Больше не буду об этом сейчас говорить. И впредь постараюсь говорить об этом поменьше. Но я знаю кое-что такое, чего вы, полагаю, не знаете о здешней политике, и кое-что подготовило этот жуткий момент. Словом, я имел достаточно оснований для смятения. Смутно чувствуя, что вмешательство чревато борьбой, я схватил свое старое ружье и бросился вниз по склону, к тропе, отчаянно размахивая руками, пытаясь остановить его. Он не видел меня и не слышал. Я пустился вдогонку по тропе, но он слишком далеко ушел. Когда я добежал до смоковницы, я понял, что опоздал. Он был уже на полпути к оливам, и самый быстрый бегун не мог бы его догнать до того, как он дойдет до угла.

Я ненавидел того идиота, каким человек выглядит на фоне судьбы. Я видел тощую, важную фигуру, увенчанную дурацким цилиндром; и эти большие уши… большие, ослиные уши. Что-то мучительно несуразное было в невинной спине, красующейся на поле смерти. Ведь я уверен был, что, едва он завернет за угол, его поразит прицельный огонь. Мне пришла в голову одна-единственная вещь, и я ее сделал. Хейтер счел меня помешанным, когда я спросил его, не случалось ли ему кого-нибудь вешать, чтоб спасти от повешения. А я сыграл эту шутку. Я выстрелил в человека, чтобы спасти его от выстрела. Я всадил пулю ему в икру, и он рухнул метрах в двух от угла. Я минутку подождал, увидел, как из ближнего дома выбежали люди, как его подобрали. Об одном я действительно жалею. Почему-то я решил, что дом возле смоковницы необитаем, и, швырнув ружье в сад, чуть не подвел старого осла священника. А потом я пошел домой и стал ждать, когда они меня вызовут давать показания против Грегори.

Он закончил рассказ с обычным своим самообладанием, но Барбара все смотрела на него с недоумением, даже с тревогой.

— Но как же… — спросила она. — Но кто же?..

— Все было на редкость рассчитано, — сказал он. — Я, наверное, ничего бы не смог доказать. Все выглядело бы как несчастный случай.

— То есть, — проговорила Барбара, — на самом деле это не был несчастный случай?

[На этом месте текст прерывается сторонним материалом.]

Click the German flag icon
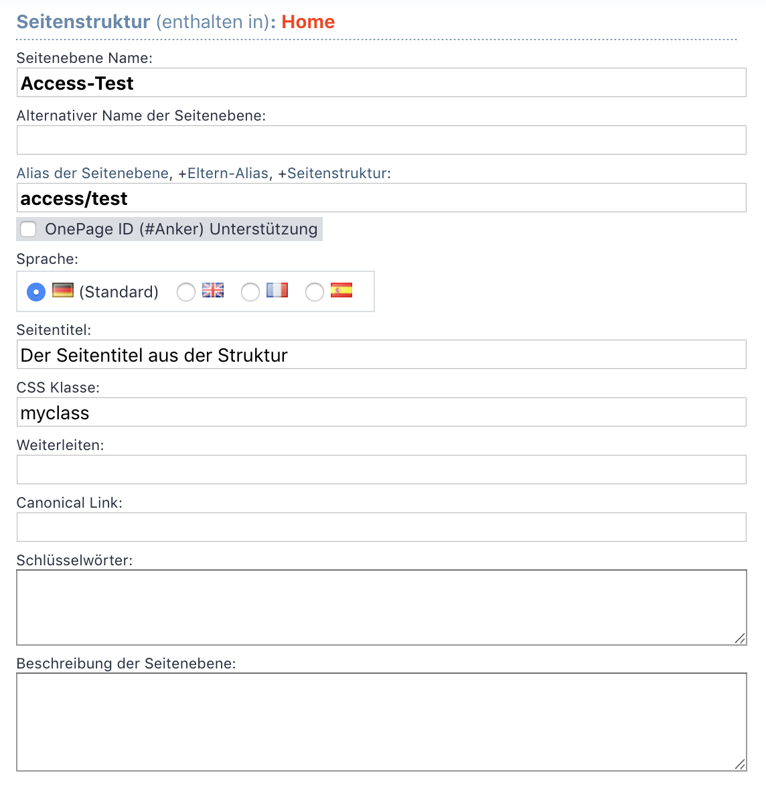The width and height of the screenshot is (766, 785). click(62, 291)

— Я уже сказал, мне сейчас не хочется больше об этом рассказывать, но… Послушайте… вы из тех, кто любит все додумывать до конца. Я прошу вас подумать о двух вещах; и потом вы сами освоитесь с выводами.

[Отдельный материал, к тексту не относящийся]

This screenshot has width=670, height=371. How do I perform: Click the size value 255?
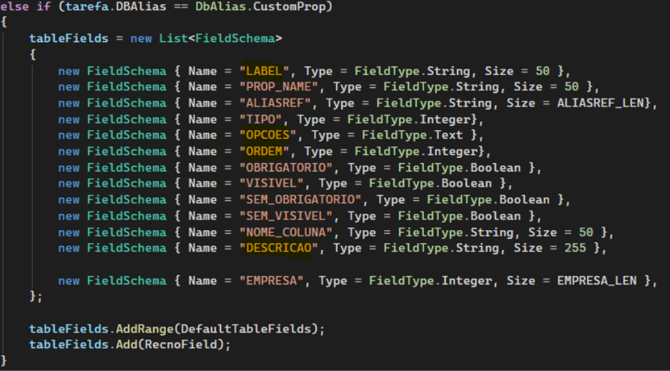point(574,248)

Первая вещь такая. Я вам уже говорил — я человек умеренный. Я против всякого экстремизма. Но когда журналисты и милые господа по клубам утверждают то же самое, обыкновенно они упускают из виду, что есть разные сорта экстремистов. Обыкновенно они помнят только про революционных экстремистов. Поверьте, реакционеры точно так же способны на крайности. История всех междоусобий и распрей доказывает, что на насилие равно способны патриции и плебеи, гибеллины и гвельфы, люди Вильгельма Оранского и фении, фашисты и большевики, куклуксклановцы и сицилийские анархисты. И когда политический деятель приезжает из Лондона с предложением компромисса в кармане, он срывает все планы не одних только националистов.

Вторая вещь — более личного свойства, для вас особенно. Вы как-то мне говорили, что опасаетесь за душевное здоровье членов семьи на том основании, что сами вы склонны к мечтательности и у вас слишком развито воображение. Поверьте, сходят с ума вовсе не люди с богатым воображением. Даже в самом трагическом состоянии духа они не теряют рассудка. Их можно всегда встряхнуть, разбудить от страшного сна, поманив более светлыми видами, потому что у них есть воображение. Сходят с ума люди без воображения. Упрямые стоики, преданные одной идее и понимающие ее слишком буквально. Молчальники, которые дуются-дуются, кипят, пока не взорвутся.

— Знаю, — поспешно перебила она. — Не надо, не говорите, я все, по-моему, поняла. Я тоже скажу вам две вещи; они короче, но связаны с предыдущим. Дядюшка меня послал сюда с полицейским, у которого приказ о вашем освобождении… а заместитель губернатора уезжает домой… отставка по состоянию здоровья.

— Лорд Толбойз не дурак, — сказал Джон Хьюм. — Раскусил.

— Боюсь, он раскусил еще кое-какие вещи, — сказала Барбара.

Об этих кое-каких вещах мы вовсе не обязаны распространяться; но Хьюм говорил о них и говорил, покуда наконец не вынудил даму к несколько запоздалым протестам. И она сказала, что он ей кажется вовсе не таким уж умеренным.